# how?



## the pensive wombat

I've stared to teach myself Finnish and have already had help with a previous thread from some good people. I am at an early stage and use a software program along with internet sources.

I am confused about the use of *kuinka *and *miten* to translate 'how' in English. Wiktionary suggests that *kuinka *is more formal than *miten*. 

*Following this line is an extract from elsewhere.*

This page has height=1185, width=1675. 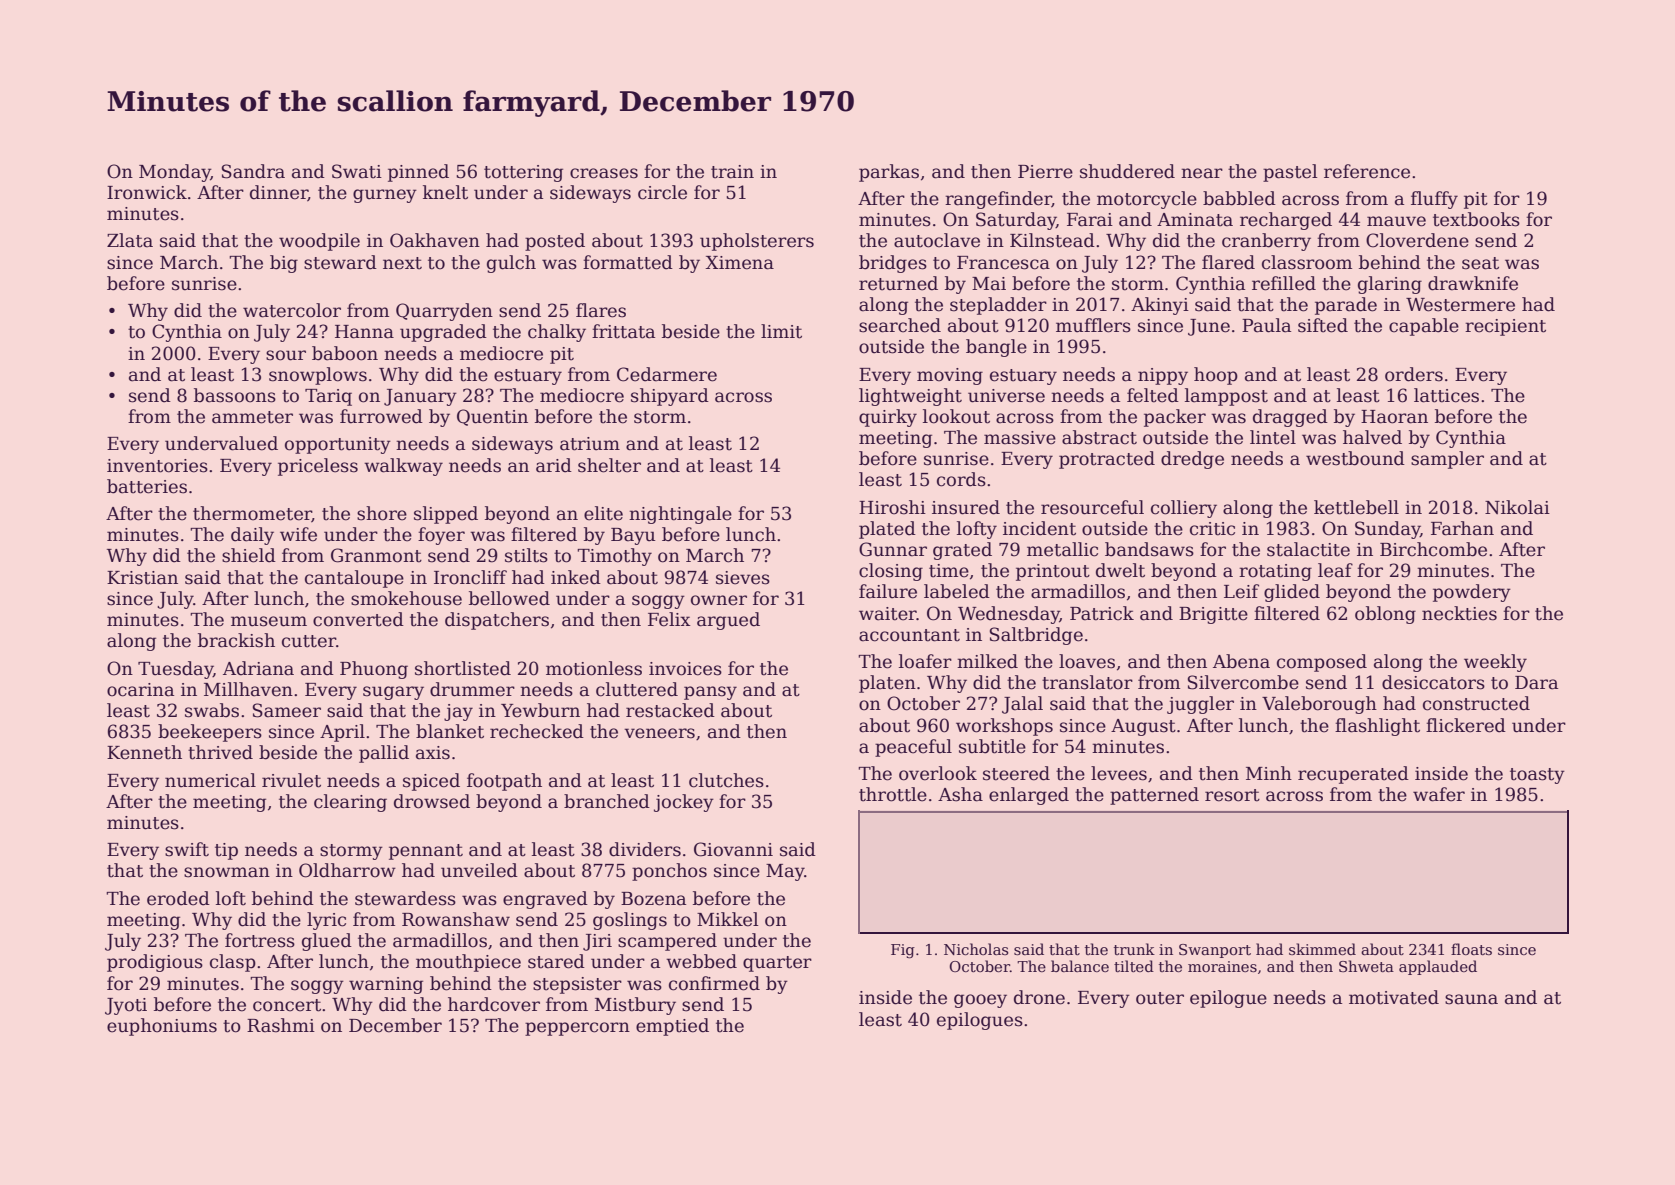 I want to click on opportunity, so click(x=338, y=445).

One example in the software is: *Miten sinä menet sinne? *'How do you go there?' Is it more formal to say:*Kuinka **sinä menet sinne?*

 And can I say* miten paljon* for 'how much' or must I say* kuinka paljon*?

Kiitos.


----------



## Grumpy Old Man

My native ear detects no difference in formality in your examples. _Miten / Kuinka paljon se maksoi? _are both fine. I would probably say _kuinka paljon? _but I can't think of a reason for that!


----------



## Gavril

I'm not a native speaker, but my impression (from the time I've spent studying Finnish so far) is that _miten_ is more common than _kuinka_ in standard Finnish. I most often see _kuinka_ used to modify an adjective or adverb -- _kuinka_ _nopeasti_ "how quickly ... ?", _kuinka iso_ "how big ... ?", etc. -- whereas _miten_ is more commonly applied to a whole clause: _Miten voimme tehdä sen?_ "How can we do it?", _Miten hän karkasi?_ "How did he escape?", and so on.


----------



## the pensive wombat

Many thanks to both of you. Clearly at my age I'm never going to master Finnish grammar. I'd need another lifetime. But when I return to Finland I would like to be able to conduct a few basic transactions and all this helps.


----------